ABOUT THIS BOOK
At a time when the Chinese are being labeled the “new colonialists,” this special issue of SAQ revisits the history of settler colonialism in such varied societies as the United States, South Africa, Eritrea, and Palestine/Israel. This issue examines similarities and differences among the diverse historical, geographical, and economic instances of settler colonialism, the practice of colonists moving permanently to a new settlement and, in some instances, growing to outnumber the indigenous inhabitants. Avoiding an oversimplified settler-native dichotomy, contributors engage current debates about the postcolonial to unsettle reductive chronologies of decolonization, addressing how formations of modern settler colonialism, both successful and failed projects (the Italians in Eritrea), compare with more general historical developments of colonial empire.
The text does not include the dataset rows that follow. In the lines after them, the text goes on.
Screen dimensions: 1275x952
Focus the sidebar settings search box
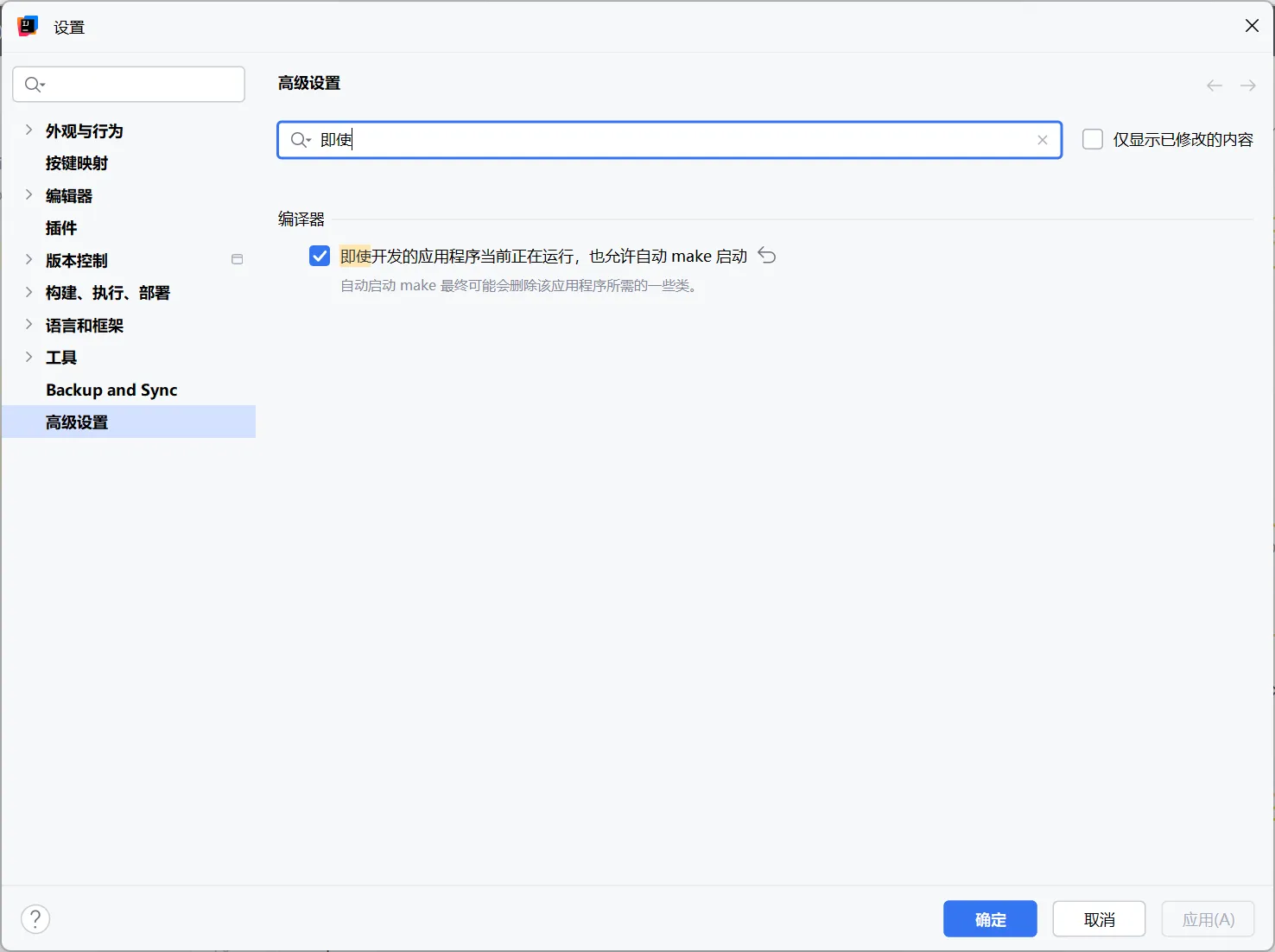[x=138, y=85]
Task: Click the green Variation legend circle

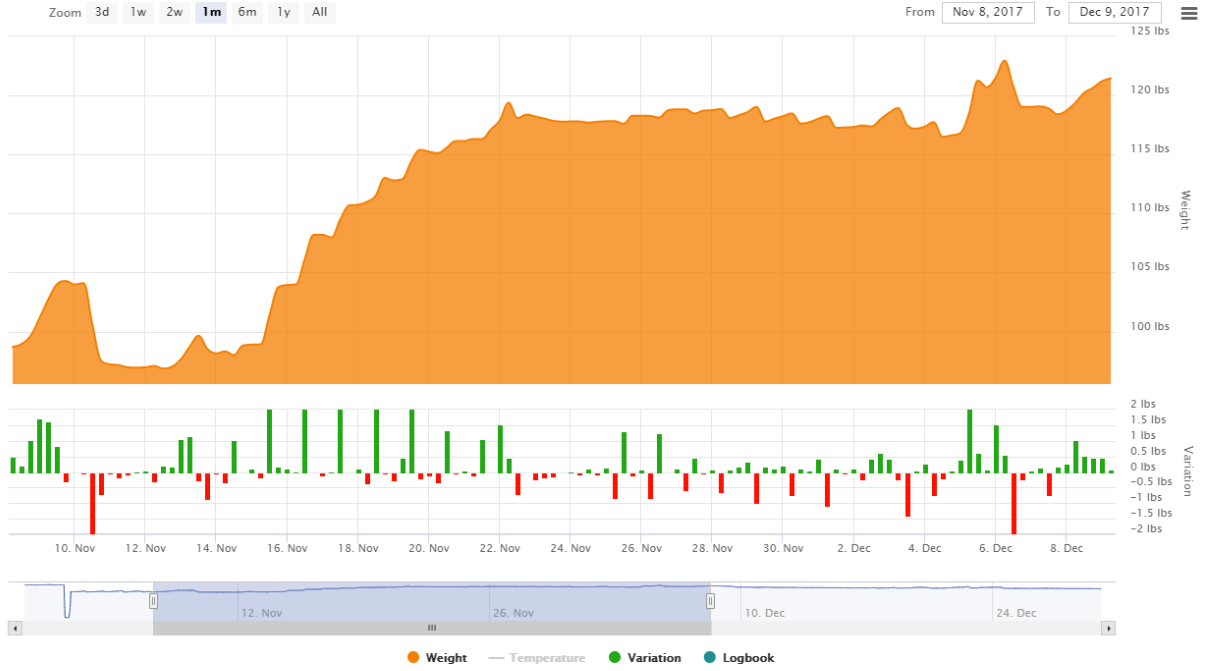Action: [615, 657]
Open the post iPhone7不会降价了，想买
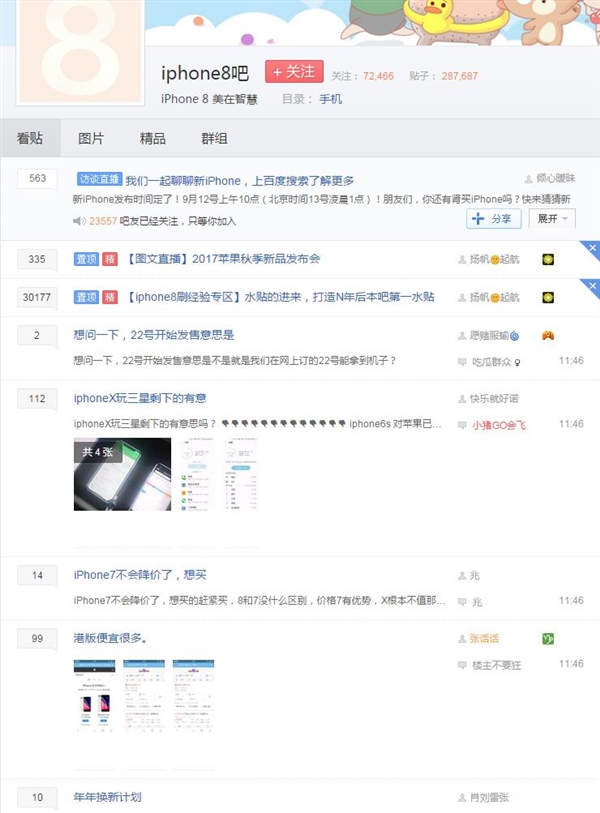Viewport: 600px width, 813px height. click(140, 575)
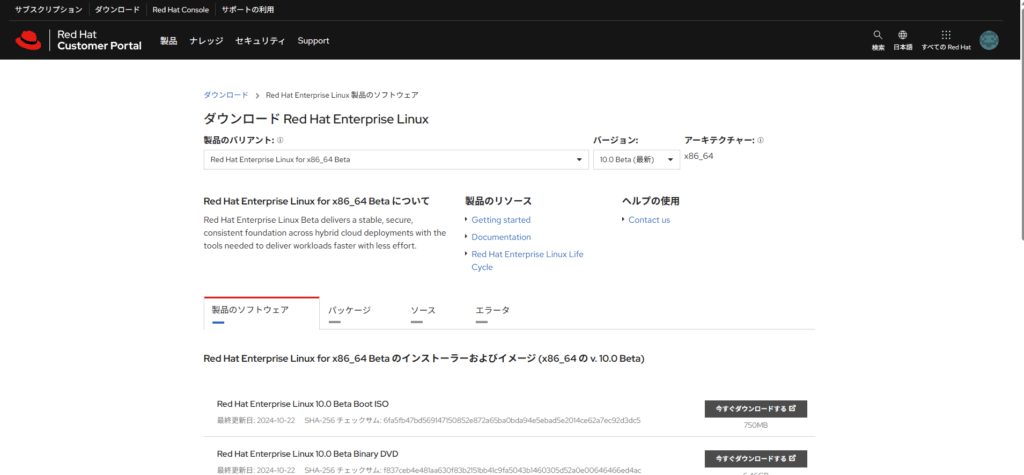Click info icon beside アーキテクチャー
This screenshot has width=1024, height=475.
click(x=761, y=141)
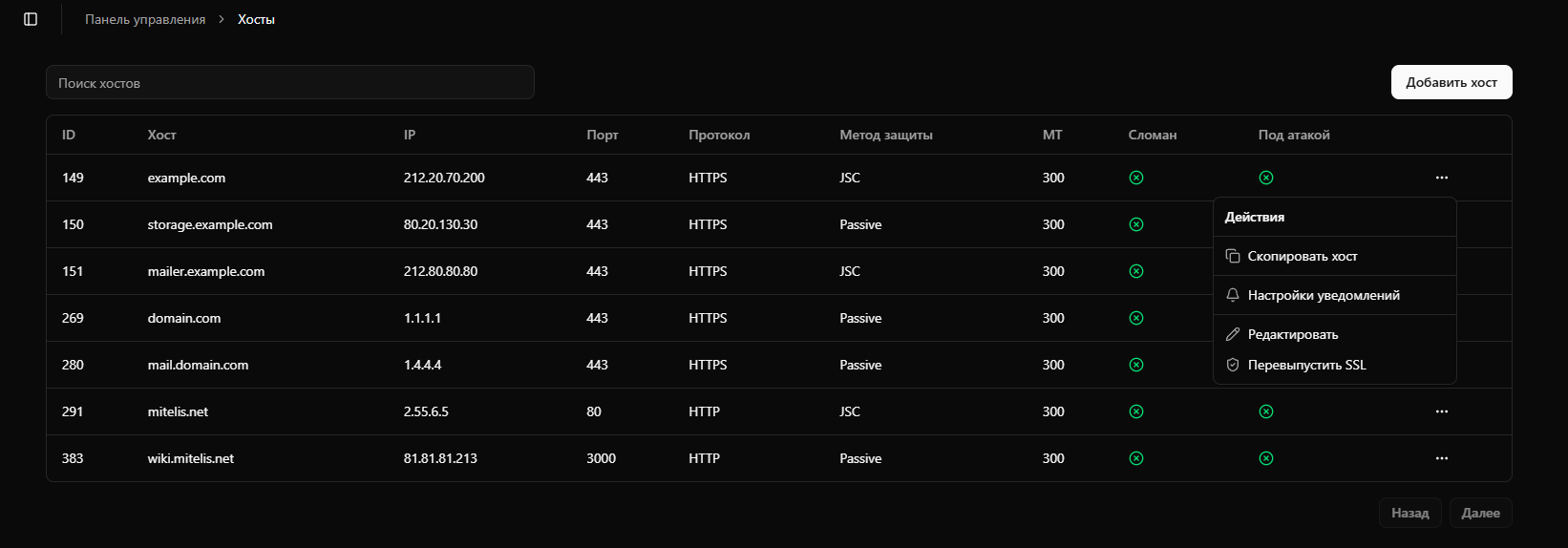Click under-attack status icon for example.com
The image size is (1568, 548).
pos(1265,178)
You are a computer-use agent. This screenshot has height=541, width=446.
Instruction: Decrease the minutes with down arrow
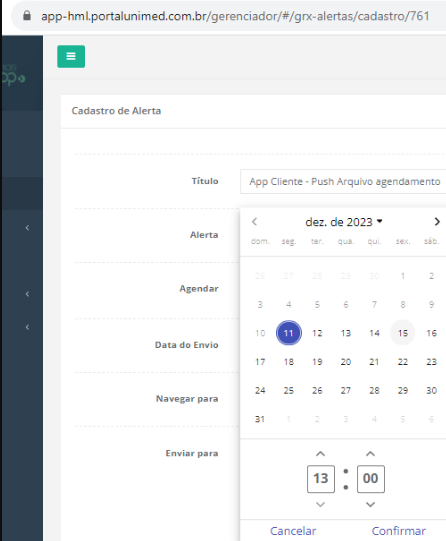pos(370,504)
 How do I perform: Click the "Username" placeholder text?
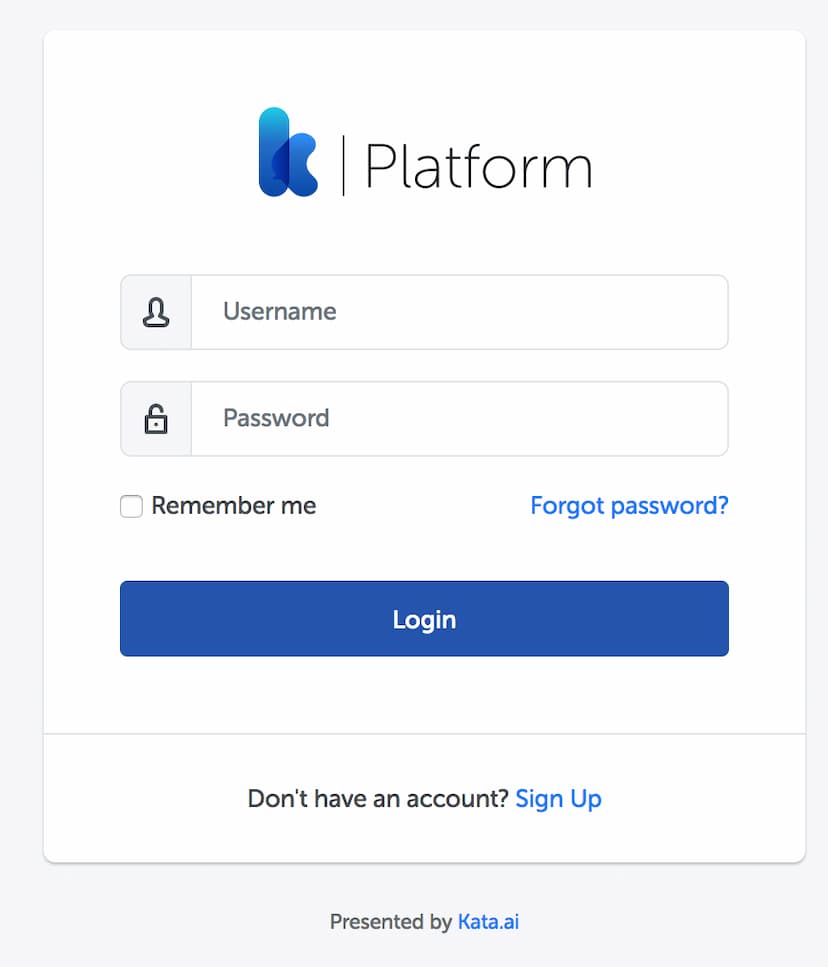280,311
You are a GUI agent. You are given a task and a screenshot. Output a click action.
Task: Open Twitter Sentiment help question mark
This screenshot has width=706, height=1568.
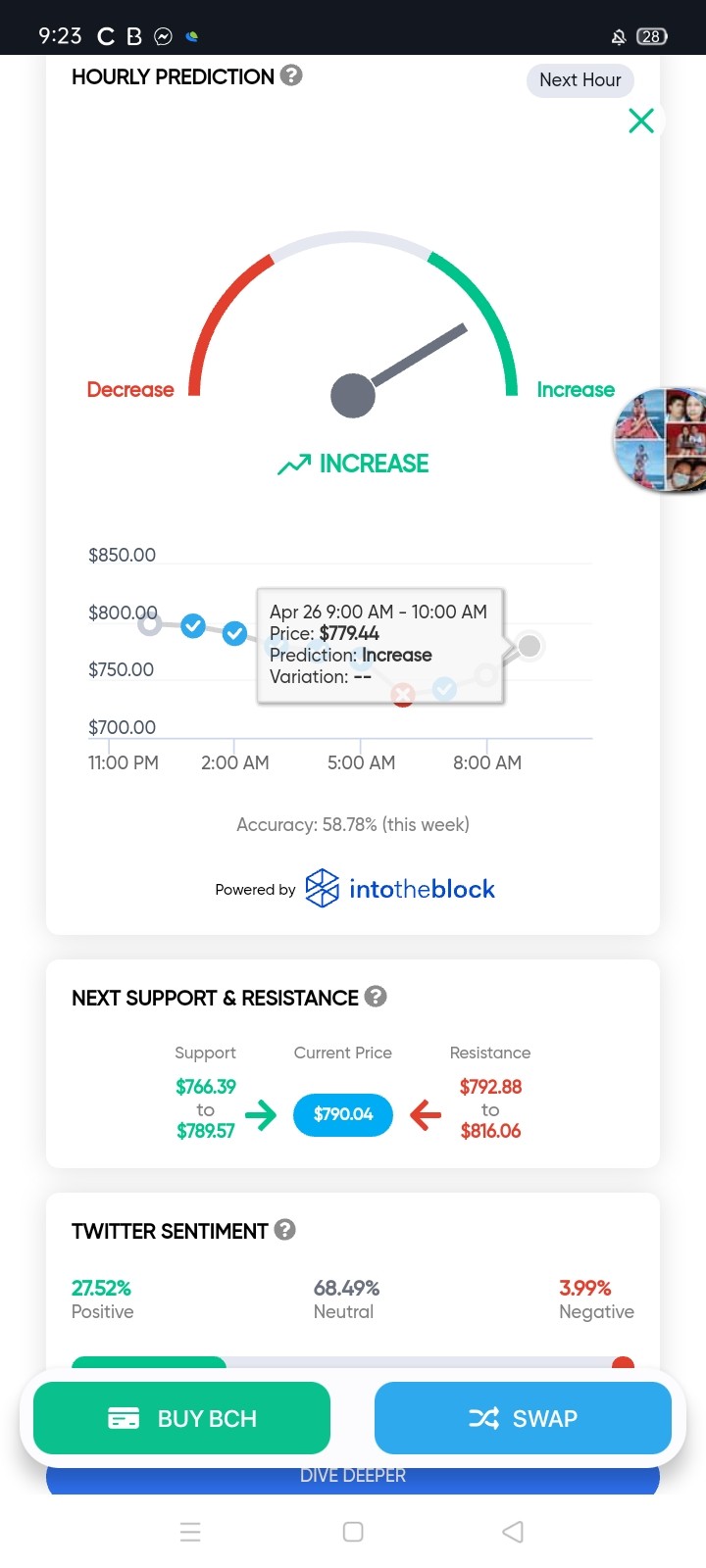[x=285, y=1230]
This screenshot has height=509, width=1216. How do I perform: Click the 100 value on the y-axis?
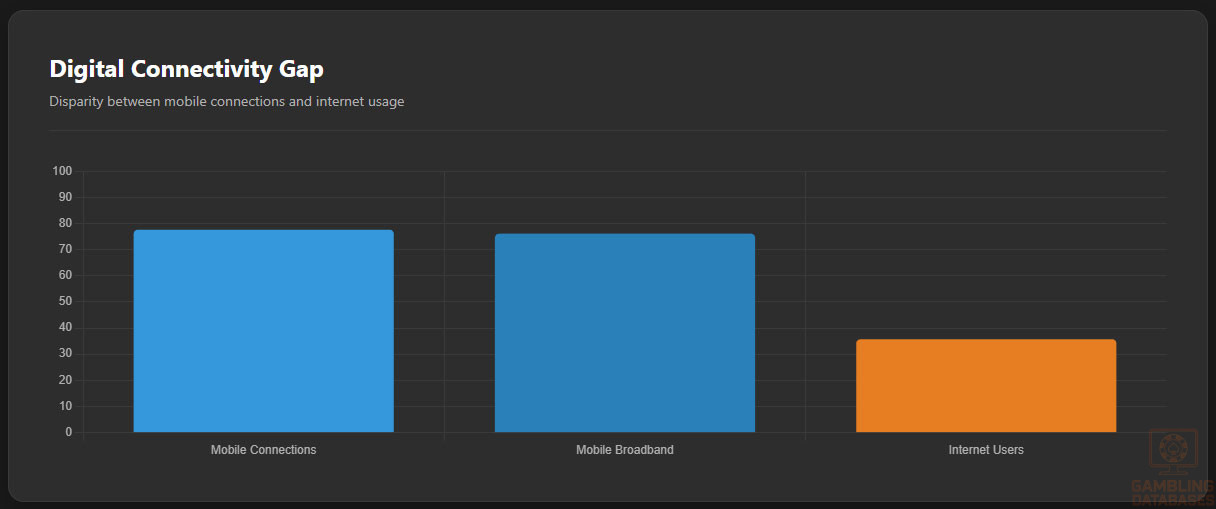click(x=62, y=171)
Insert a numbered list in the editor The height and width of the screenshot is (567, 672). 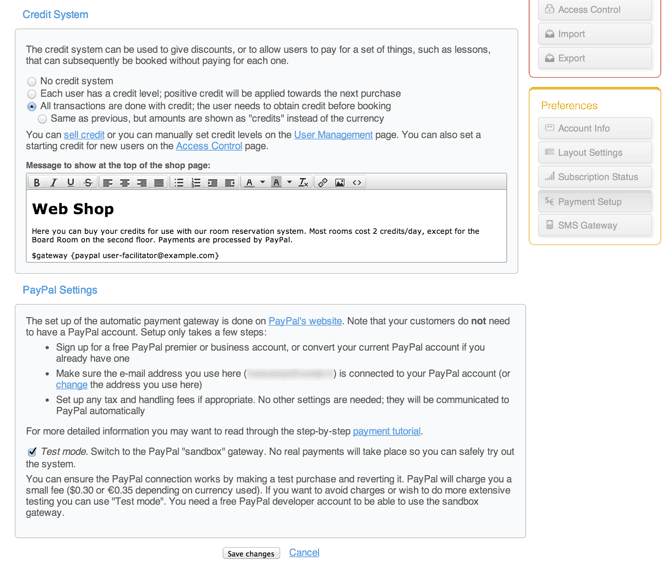click(x=196, y=183)
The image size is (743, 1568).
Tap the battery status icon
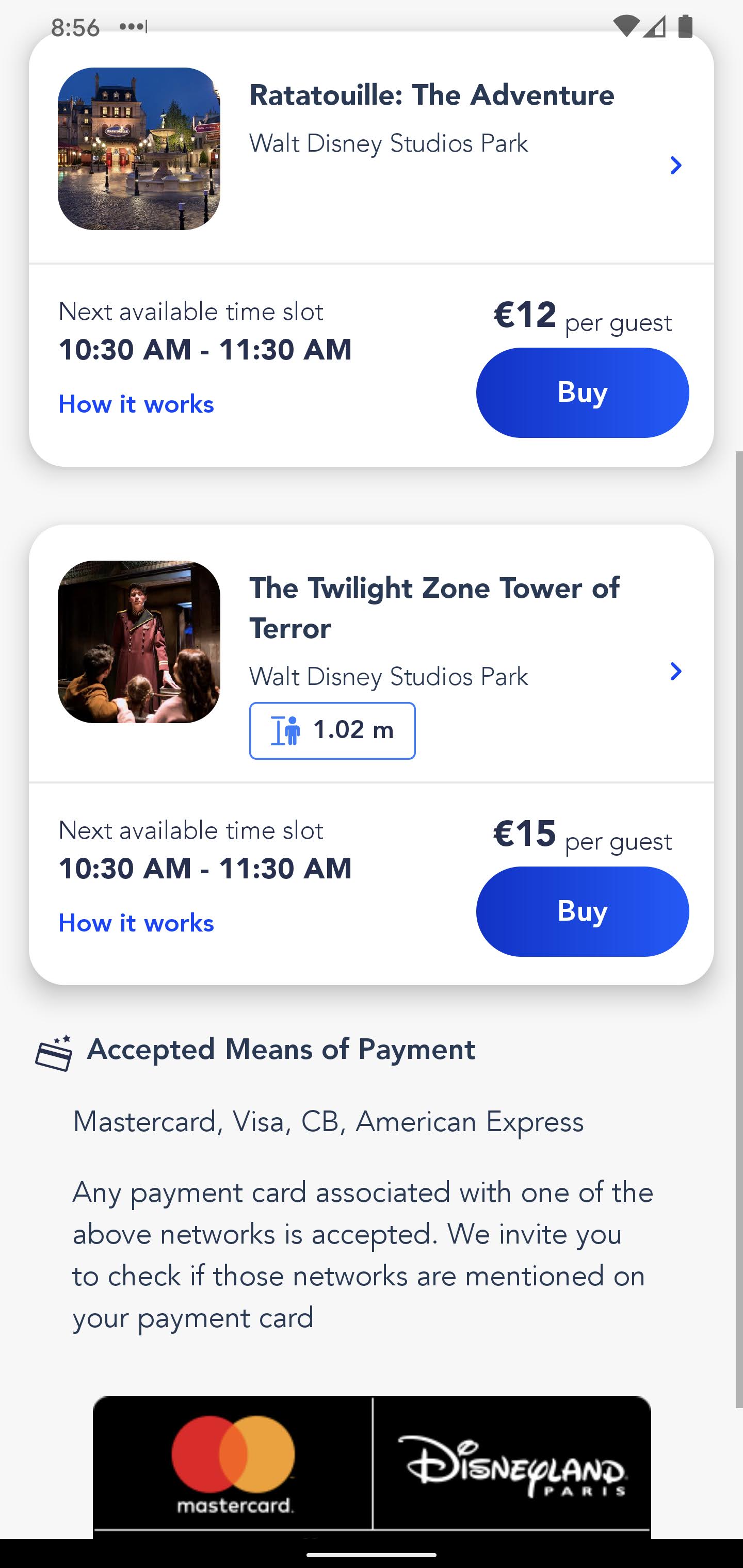[685, 27]
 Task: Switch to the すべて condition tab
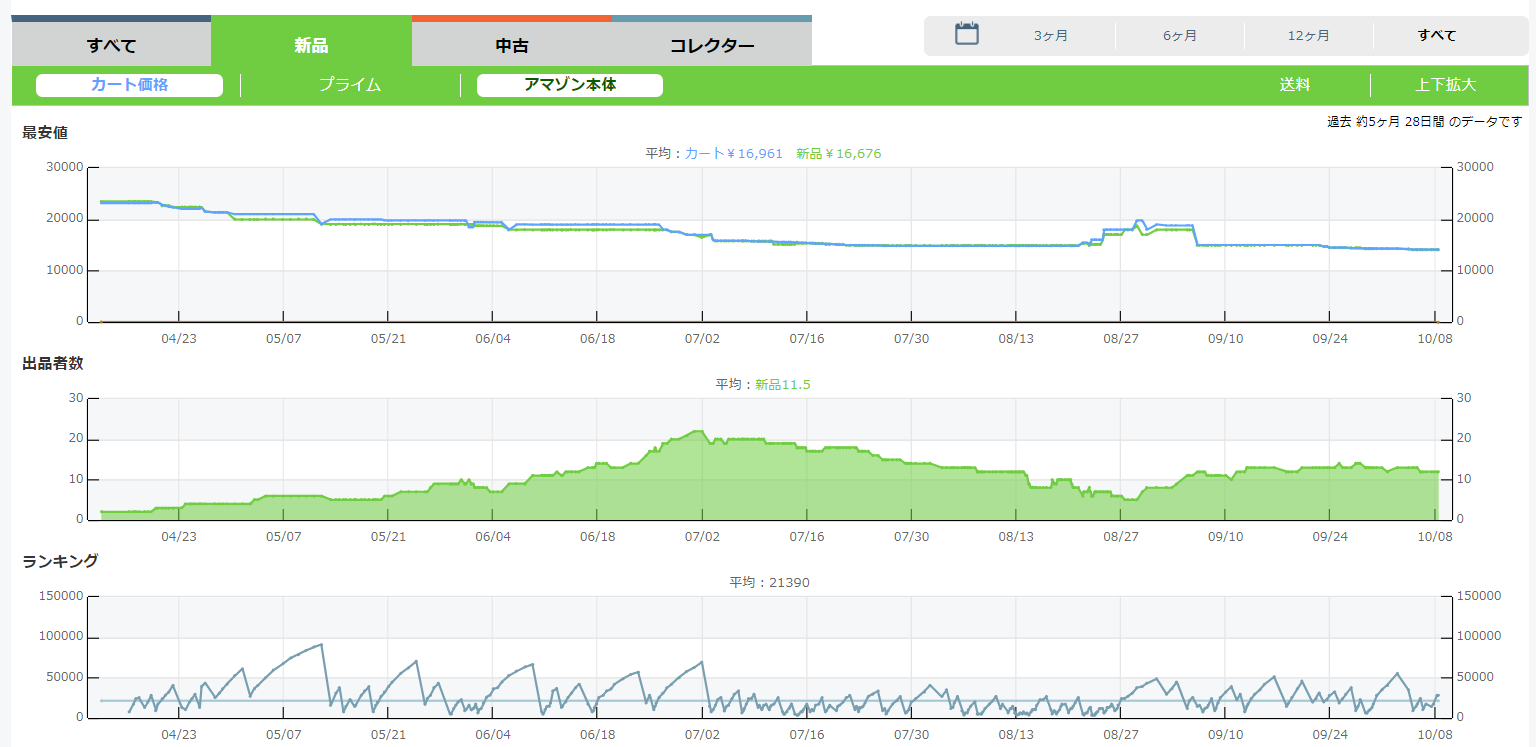(111, 45)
Essays consider how race, sexuality and gender, and ethnicity shape experiences of settler colonialism, how public and private space are administered, how citizenship laws establish boundaries of national inclusion and exclusion, how religious motives drive settler colonialism, and how settler colonial regimes appropriate and “cleanse” indigenous cultures and histories. One essay investigates the interwoven ideological rationales for cultural pluralism, Zionism, and opposition to empire in the United States prior to World War I, highlighting the seemingly paradoxical call for the support of a Zionist settlement of Israel on grounds that establishing a Jewish state through colonial appropriation paralleled American development. Another contributor argues that white settler colonialism in the United States is articulated within the present-day constellation of neoliberalism and post–civil rights “color-blind” discourse, focusing on the intersections of the U.S. vote against the UN Declaration on the Rights of Indigenous Peoples in 2007, the U.S. Supreme Court ruling on City of Sherrill v. Oneida Indian Nation of New York in 2005, and antisovereignty groups organizing against American Indian self-determination. Another offers the current situation in Darfur as a provocative rendering of postcolonial settler violence.